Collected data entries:

——

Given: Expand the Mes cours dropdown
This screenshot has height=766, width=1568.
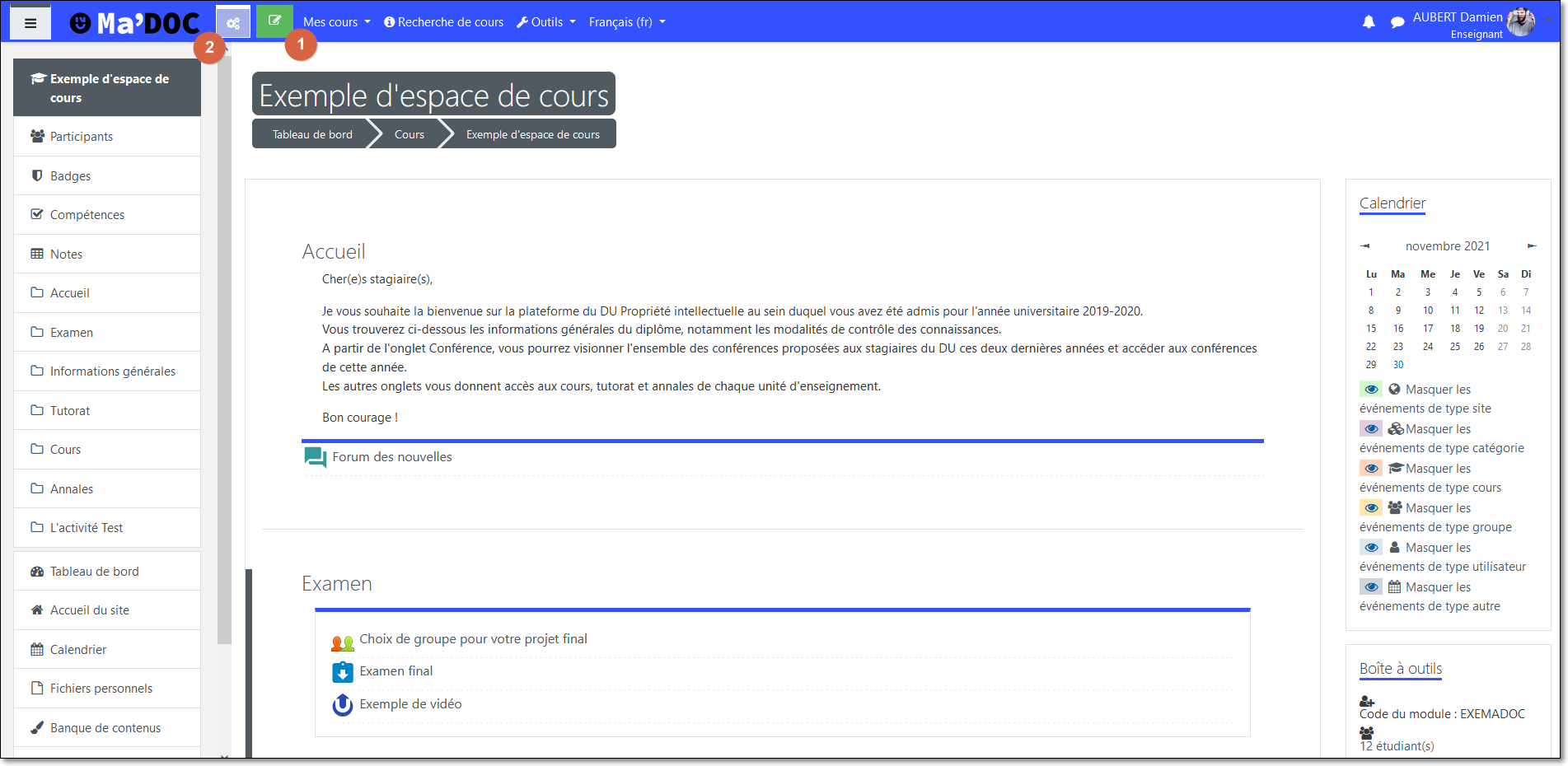Looking at the screenshot, I should [x=336, y=22].
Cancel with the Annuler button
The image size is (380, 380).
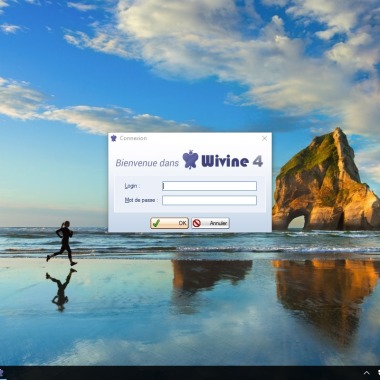pyautogui.click(x=210, y=223)
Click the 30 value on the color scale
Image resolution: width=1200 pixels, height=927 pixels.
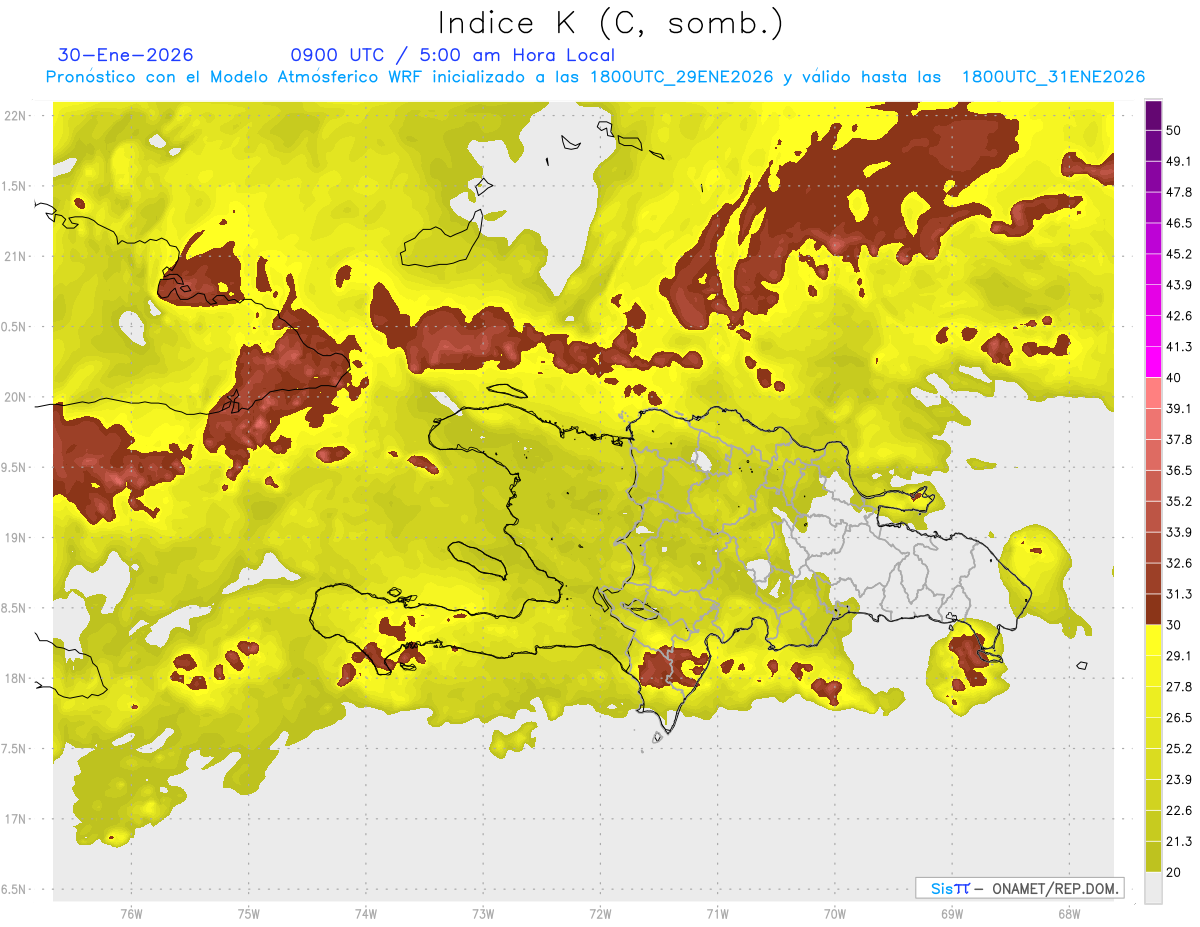1173,625
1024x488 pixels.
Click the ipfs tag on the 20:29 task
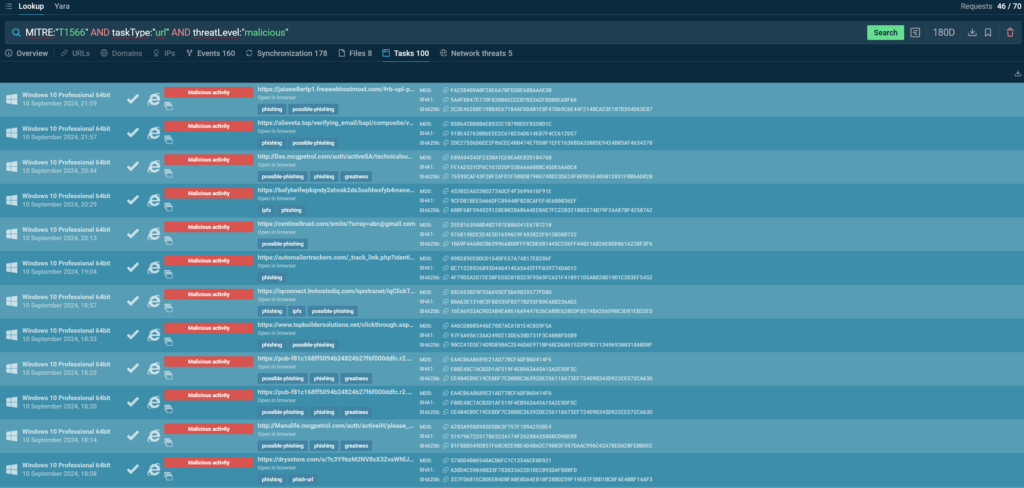[x=267, y=210]
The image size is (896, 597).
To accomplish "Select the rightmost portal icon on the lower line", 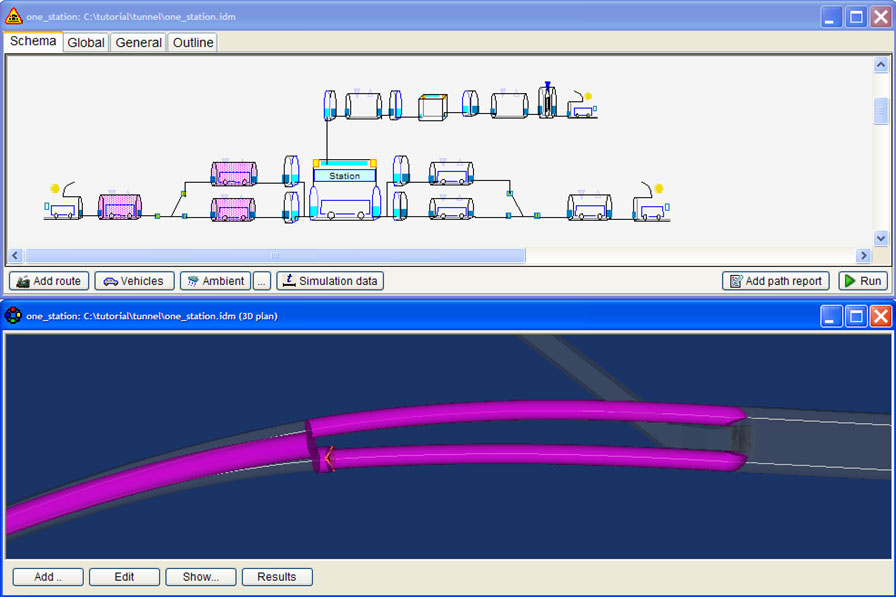I will point(650,206).
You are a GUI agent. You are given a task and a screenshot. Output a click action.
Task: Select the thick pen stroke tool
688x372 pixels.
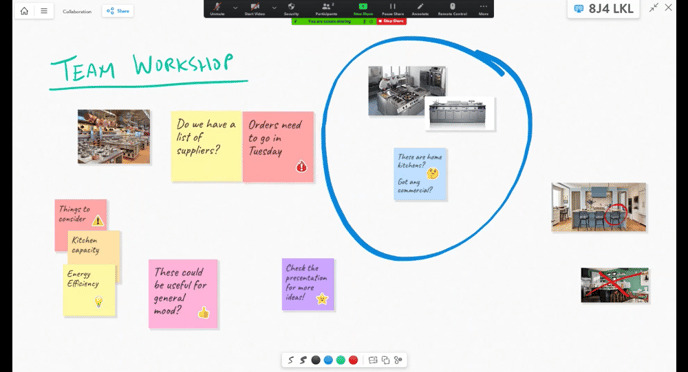coord(303,360)
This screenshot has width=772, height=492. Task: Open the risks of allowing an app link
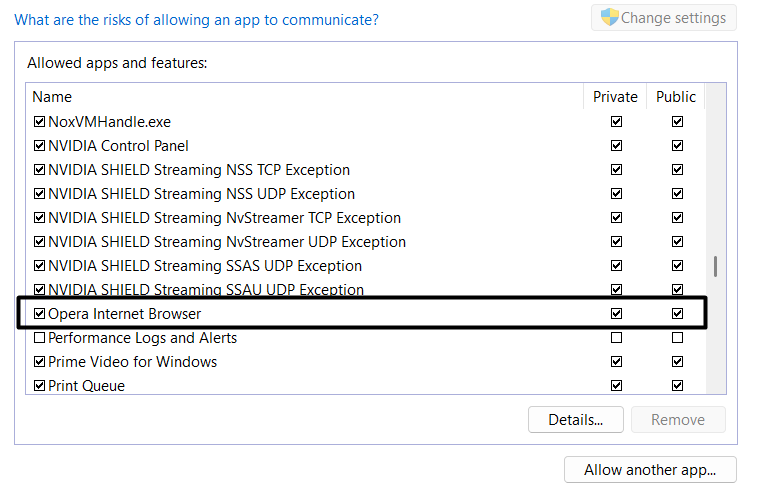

——

THE TASK
Retype exactly the lines from the line containing "You are a GUI" through the end of the entries above, including both ends, and leave every picture out.

EXERCISE ANSWER
You are a GUI agent. You are given a task and a screenshot. Output a click action.
Task: Select the thick pen stroke tool
688x372 pixels.
coord(303,360)
This screenshot has width=772, height=492. Task: Open the risks of allowing an app link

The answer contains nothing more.